I'd swear we had a thread on this topic a while back, but what the heck...

I don't recall breaking down crying over a book, but here are some stories that came close to doing the job:

Theodore Sturgeon: "Bright Segment," "A Saucer of Loneliness," "Hurricane Trio," "The Girl Who Knew What They Meant," "Slow Sculpture," "The Man Who Lost the Sea," "When You Care, When You Love," "The Graveyard Reader," _More Than Human_

Roger Zelazny: "A Rose for Ecclesiastes"

Harlan Ellison: "Paladin of the Lost Hour," "The Function of Dream Sleep"

Evan Hunter: _Far from the Sea_

Robert Anderson: _I Never Sang for My Father_, both stage and screen versions (I like Miller's _Salesman_ well enough, but for my money, this is the great American tragedy)

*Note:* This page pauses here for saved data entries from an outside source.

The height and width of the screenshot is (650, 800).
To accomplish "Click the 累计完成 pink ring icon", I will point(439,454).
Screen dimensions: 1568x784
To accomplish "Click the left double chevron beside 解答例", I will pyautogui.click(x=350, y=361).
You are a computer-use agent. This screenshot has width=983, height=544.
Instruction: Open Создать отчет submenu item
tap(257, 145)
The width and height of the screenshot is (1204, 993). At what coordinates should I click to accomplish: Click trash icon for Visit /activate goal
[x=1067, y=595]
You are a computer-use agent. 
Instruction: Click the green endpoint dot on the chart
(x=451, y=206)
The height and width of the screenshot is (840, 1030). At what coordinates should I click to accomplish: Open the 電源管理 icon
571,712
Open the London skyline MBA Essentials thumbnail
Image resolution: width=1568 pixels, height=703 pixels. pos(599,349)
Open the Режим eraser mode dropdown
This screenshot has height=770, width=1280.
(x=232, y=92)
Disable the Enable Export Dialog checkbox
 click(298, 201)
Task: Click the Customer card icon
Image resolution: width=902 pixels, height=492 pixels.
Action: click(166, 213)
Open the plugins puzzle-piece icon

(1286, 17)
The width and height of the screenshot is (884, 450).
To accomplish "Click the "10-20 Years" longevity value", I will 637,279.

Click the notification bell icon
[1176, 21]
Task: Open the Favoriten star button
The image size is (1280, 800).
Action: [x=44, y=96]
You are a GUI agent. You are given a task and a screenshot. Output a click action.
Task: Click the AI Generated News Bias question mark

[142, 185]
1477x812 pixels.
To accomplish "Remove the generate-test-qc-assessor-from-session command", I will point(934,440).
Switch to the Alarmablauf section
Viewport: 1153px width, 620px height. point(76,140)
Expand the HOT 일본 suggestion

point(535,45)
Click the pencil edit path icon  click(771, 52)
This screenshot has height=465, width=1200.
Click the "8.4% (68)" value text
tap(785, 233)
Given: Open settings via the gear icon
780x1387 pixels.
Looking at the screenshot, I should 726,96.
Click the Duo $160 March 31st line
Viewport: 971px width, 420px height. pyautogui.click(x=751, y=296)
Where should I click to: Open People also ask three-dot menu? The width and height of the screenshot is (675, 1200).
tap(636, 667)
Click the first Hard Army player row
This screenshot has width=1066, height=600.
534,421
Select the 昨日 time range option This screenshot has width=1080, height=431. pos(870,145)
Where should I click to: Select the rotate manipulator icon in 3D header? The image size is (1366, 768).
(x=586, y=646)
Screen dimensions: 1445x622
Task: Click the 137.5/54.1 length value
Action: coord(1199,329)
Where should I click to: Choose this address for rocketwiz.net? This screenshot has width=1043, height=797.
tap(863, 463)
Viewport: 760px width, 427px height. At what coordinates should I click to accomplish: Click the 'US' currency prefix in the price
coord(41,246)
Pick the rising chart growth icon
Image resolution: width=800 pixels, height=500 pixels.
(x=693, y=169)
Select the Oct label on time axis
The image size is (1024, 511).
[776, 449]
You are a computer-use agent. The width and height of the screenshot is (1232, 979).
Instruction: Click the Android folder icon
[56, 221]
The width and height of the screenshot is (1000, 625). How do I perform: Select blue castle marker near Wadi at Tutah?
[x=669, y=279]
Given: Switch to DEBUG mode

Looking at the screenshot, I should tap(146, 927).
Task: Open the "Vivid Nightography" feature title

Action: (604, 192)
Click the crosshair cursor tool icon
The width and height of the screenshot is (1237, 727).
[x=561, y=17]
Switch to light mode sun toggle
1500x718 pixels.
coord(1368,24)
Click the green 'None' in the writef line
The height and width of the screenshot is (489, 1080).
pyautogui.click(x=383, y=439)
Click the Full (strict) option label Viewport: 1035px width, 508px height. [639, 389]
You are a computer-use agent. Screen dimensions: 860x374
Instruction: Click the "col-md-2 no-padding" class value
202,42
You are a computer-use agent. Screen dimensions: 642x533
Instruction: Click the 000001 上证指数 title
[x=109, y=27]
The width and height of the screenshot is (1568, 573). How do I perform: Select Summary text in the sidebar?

Stephen King: "The Last Rung on the Ladder," "The Woman in the Room," _Hearts in Atlantis
_
John D. MacDonald: "End of the Tiger"

Fred Gipson: _Old Yeller_ (I can't possibly be alone on this one...)

Don Robertson: _Praise the Human Season_, _Mystical Union_. None of Robertson's work is available in ebook formats, but he's well worth a trip to the library; if I could write a book one thousandth as good as _Mystical Union_, I could die a happy man.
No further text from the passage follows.